Collection entries:
%%

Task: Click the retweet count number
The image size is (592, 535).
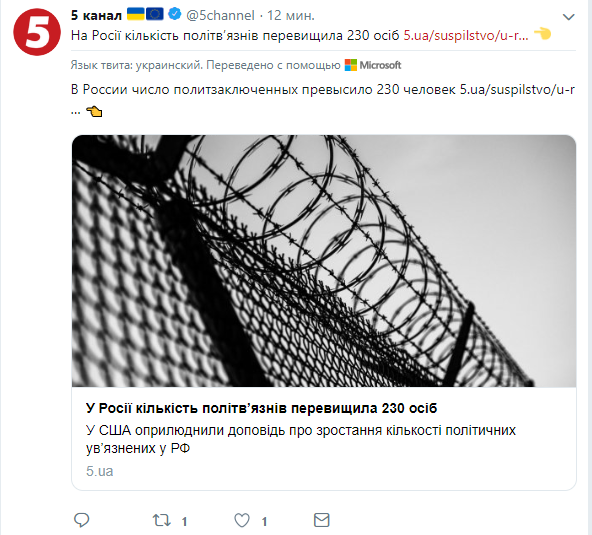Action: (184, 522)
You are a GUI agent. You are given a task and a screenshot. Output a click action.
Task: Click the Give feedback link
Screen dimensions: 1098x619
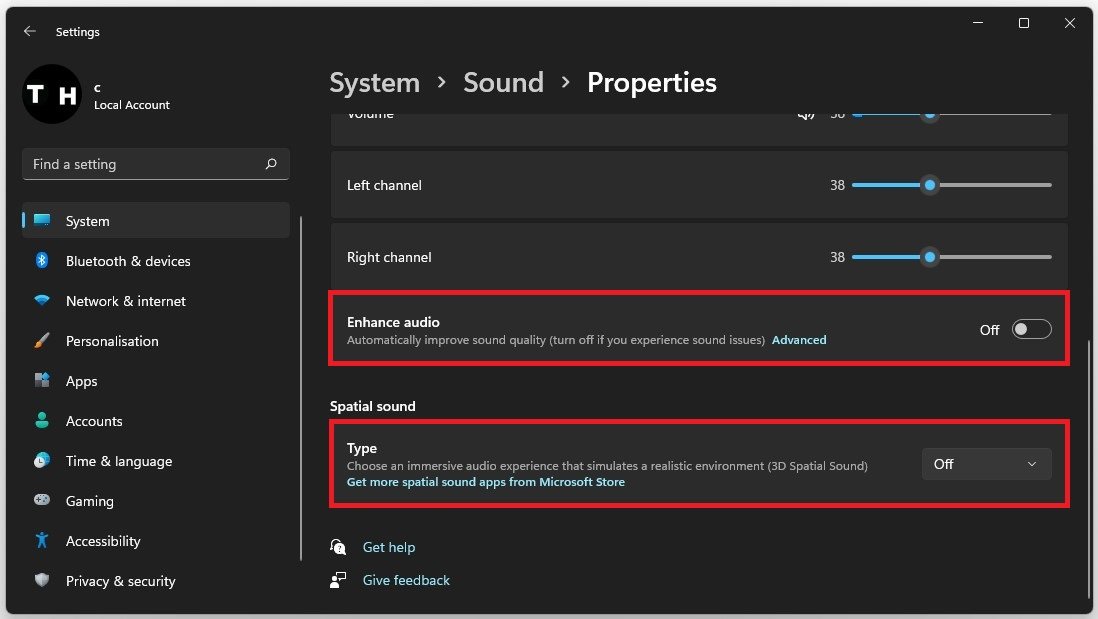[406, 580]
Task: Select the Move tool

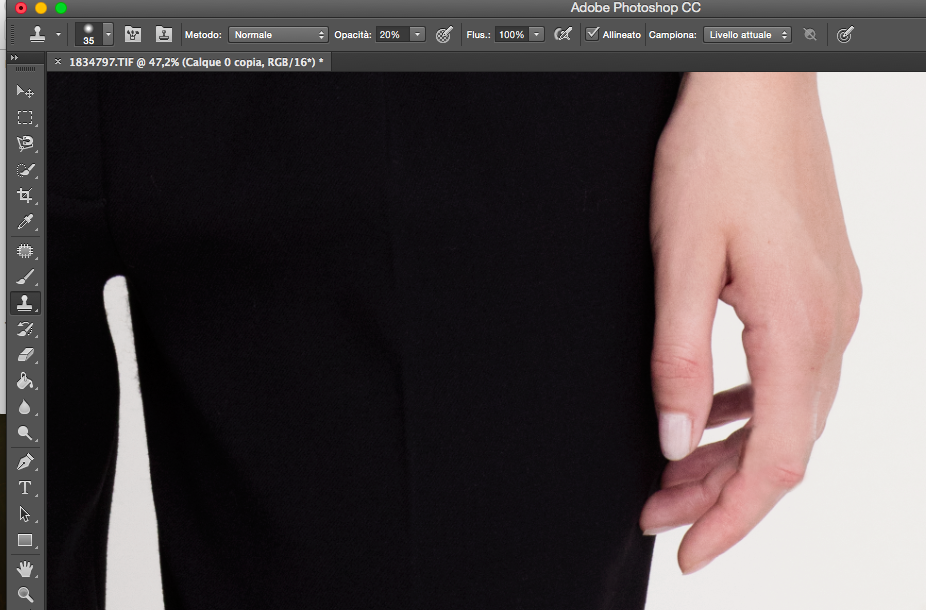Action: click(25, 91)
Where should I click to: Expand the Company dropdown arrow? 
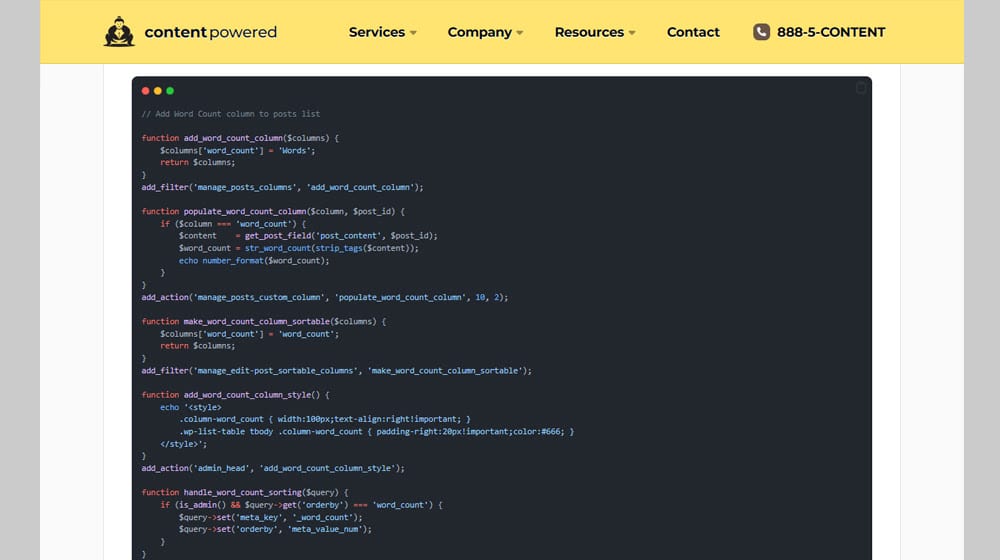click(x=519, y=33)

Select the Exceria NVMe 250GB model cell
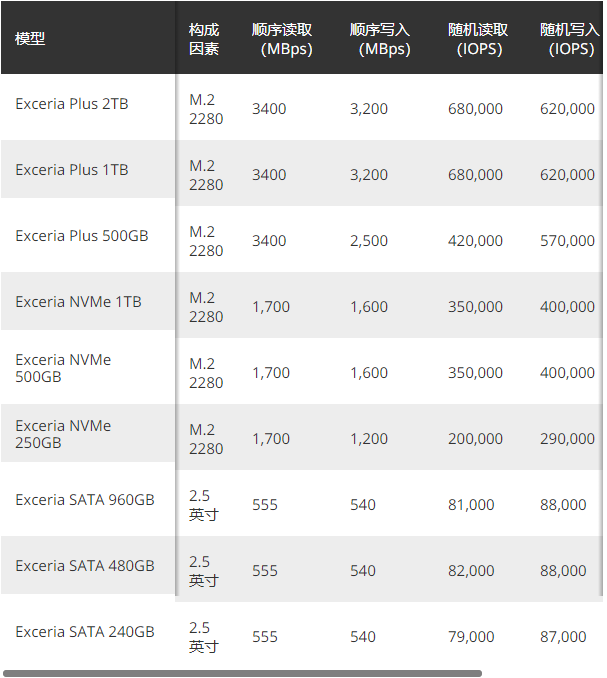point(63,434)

%%

Excluding the images, return each record above precisely as written.

Task: Click the retweet count number
The image size is (592, 535).
Action: (184, 522)
You are a GUI agent. You are given a task and a screenshot. Output a click action.
Task: Click the Give feedback link
Screen dimensions: 1098x619
[406, 580]
Task: Select the Move tool

Action: click(25, 91)
Where should I click to: Expand the Company dropdown arrow? 
click(x=519, y=33)

Select the Exceria NVMe 250GB model cell
point(63,434)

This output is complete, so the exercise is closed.